Content starts
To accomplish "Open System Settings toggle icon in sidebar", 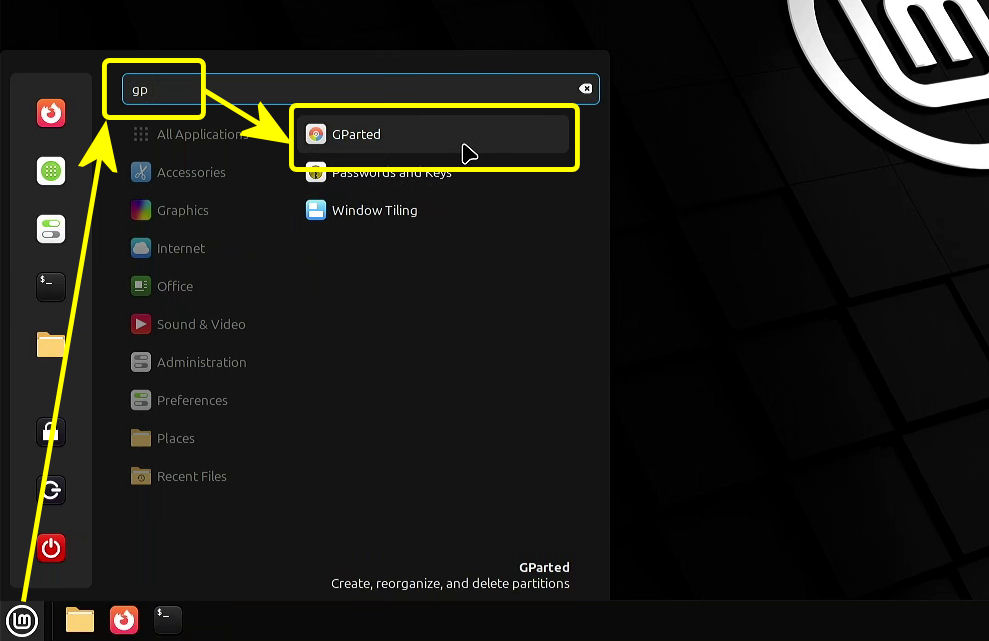I will [51, 229].
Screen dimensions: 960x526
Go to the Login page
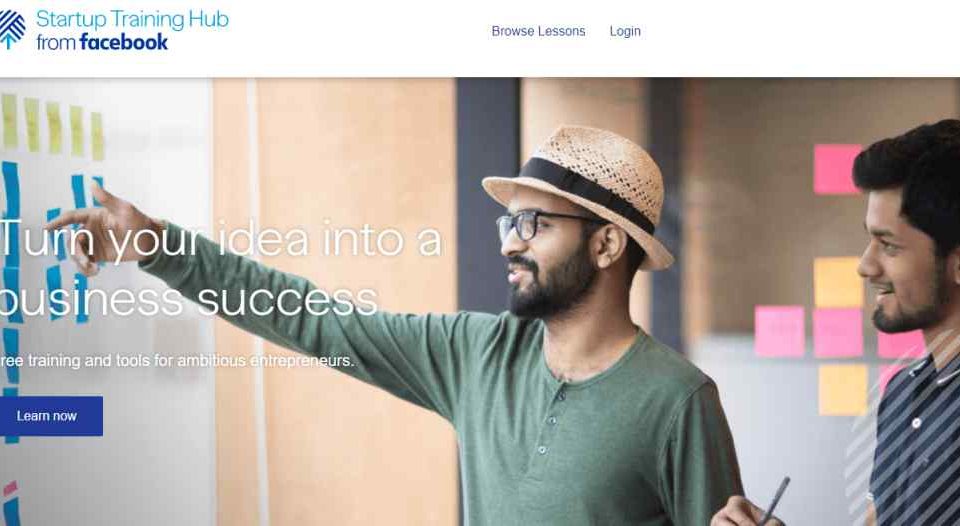[625, 31]
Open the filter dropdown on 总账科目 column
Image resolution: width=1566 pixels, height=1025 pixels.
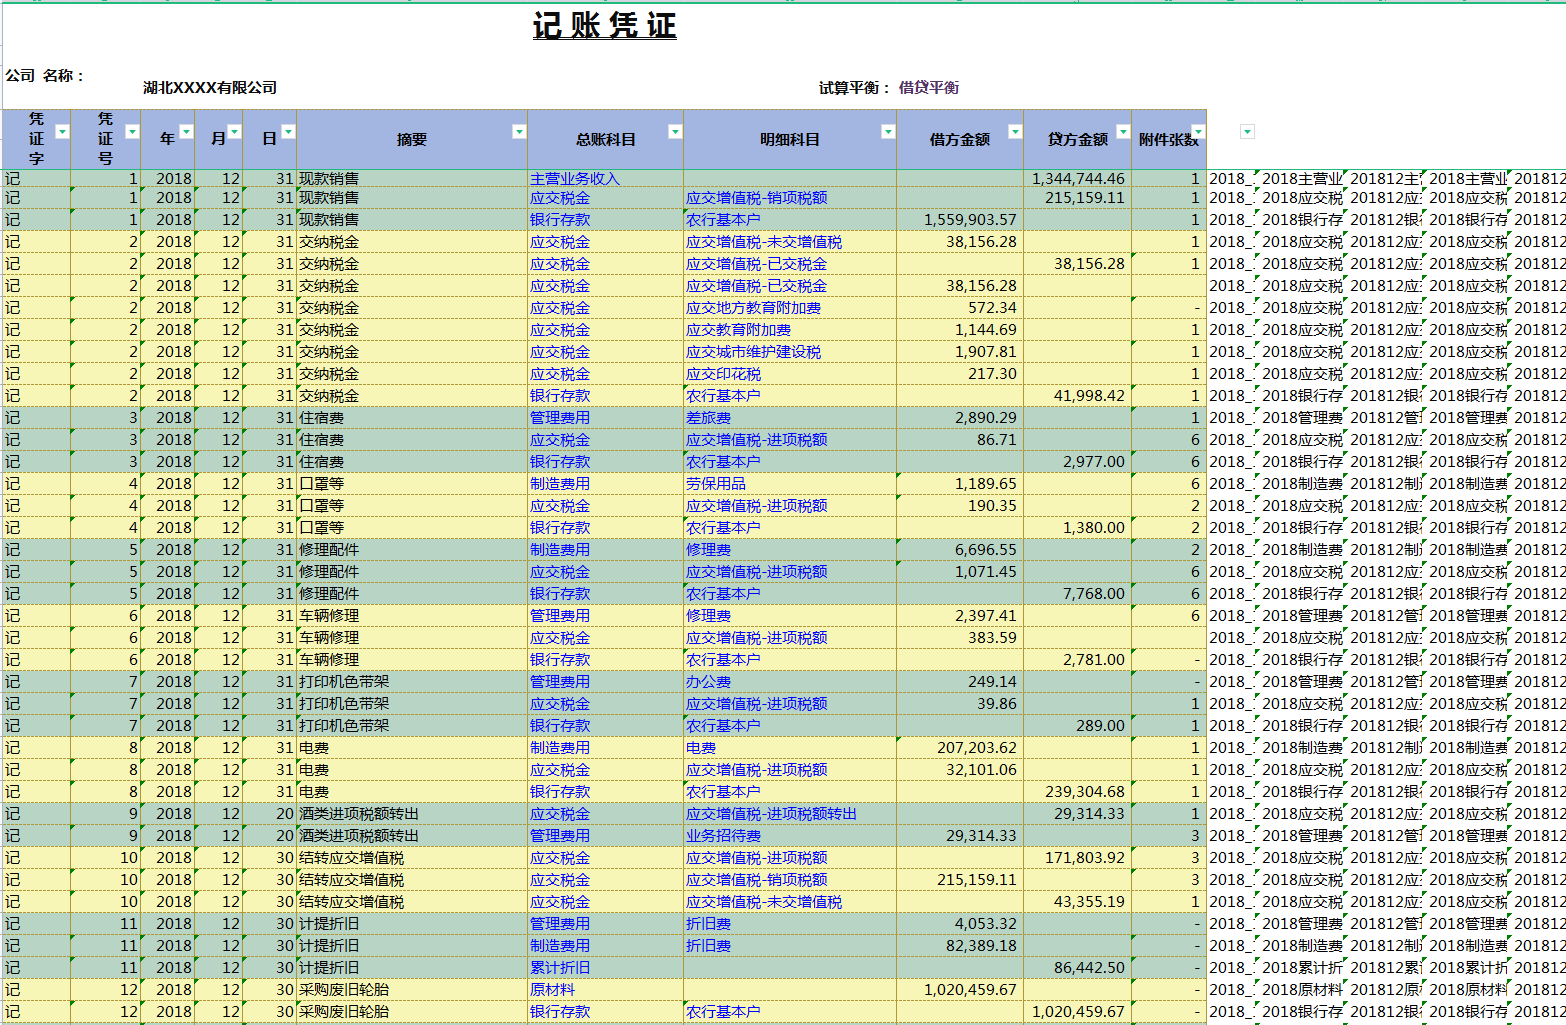pyautogui.click(x=676, y=131)
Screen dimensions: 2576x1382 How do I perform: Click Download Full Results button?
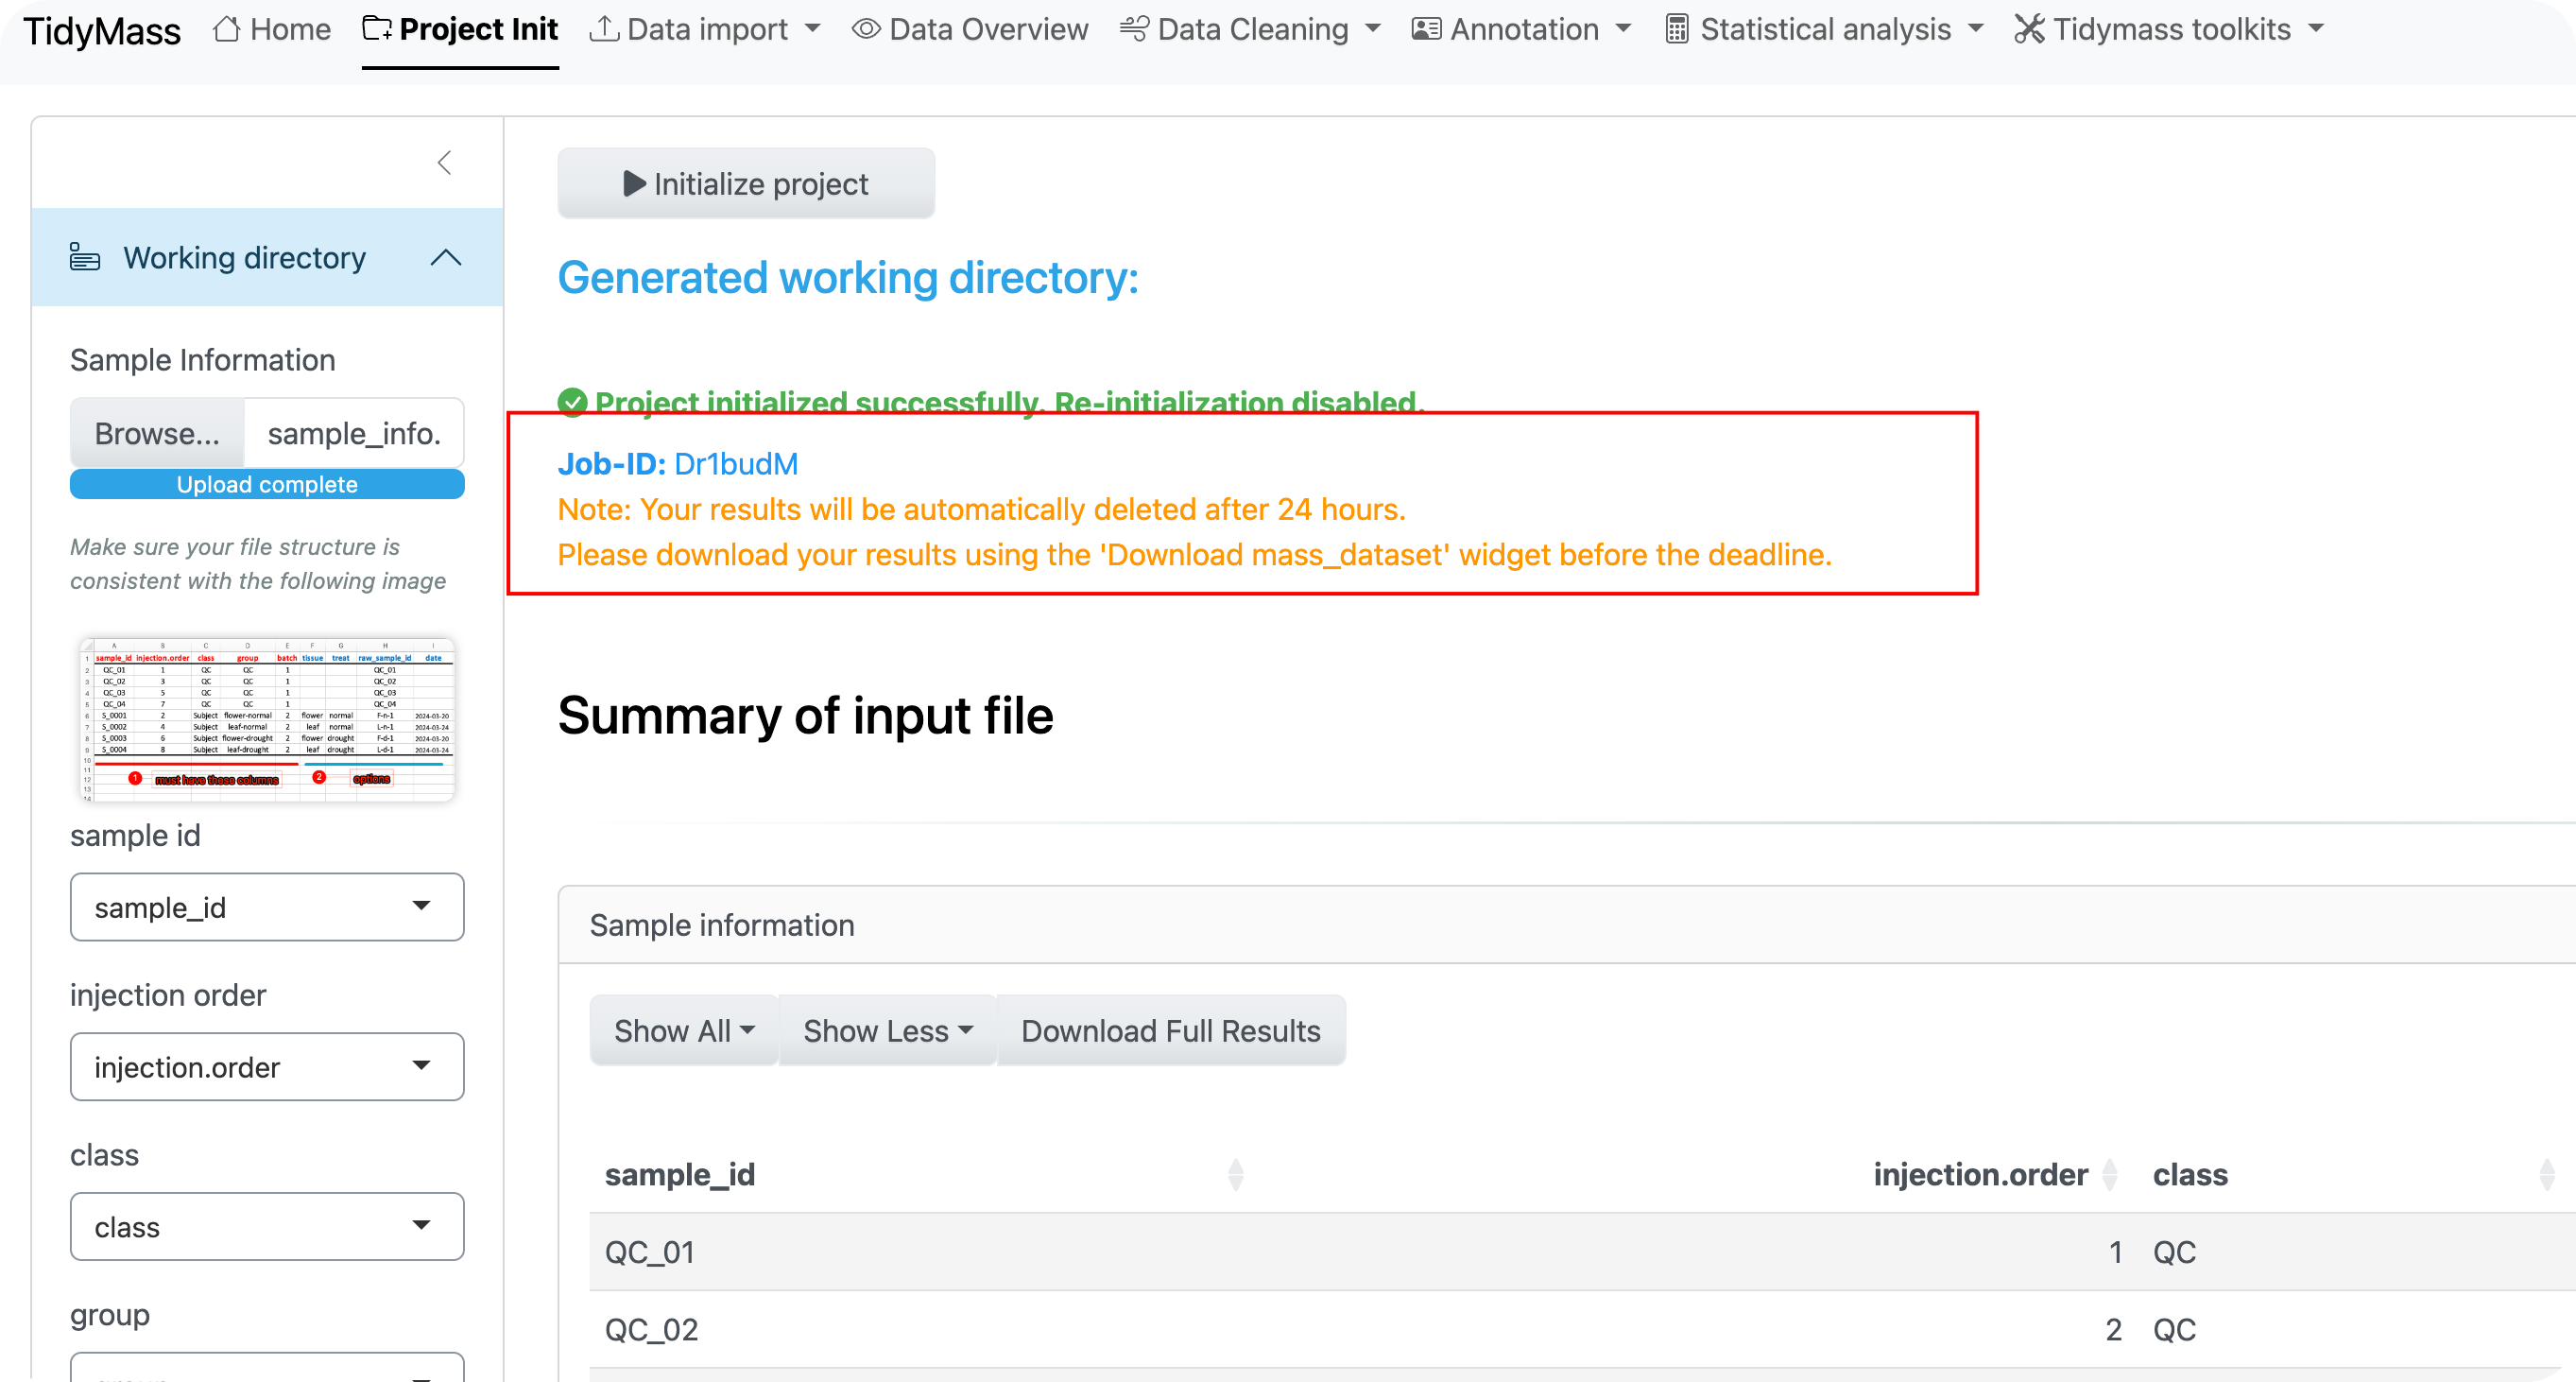[x=1171, y=1030]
Content ends
- [YOUR TASK] Every line from the one containing "Image resolution: width=1566" through the final line of the records above is to be written out exactly; nothing else, and no pictures.

- [RESULT OF THE EXERCISE]
Image resolution: width=1566 pixels, height=1025 pixels.
pyautogui.click(x=676, y=131)
Screen dimensions: 2576x1382 How do I perform: Click Download Full Results button?
[x=1171, y=1030]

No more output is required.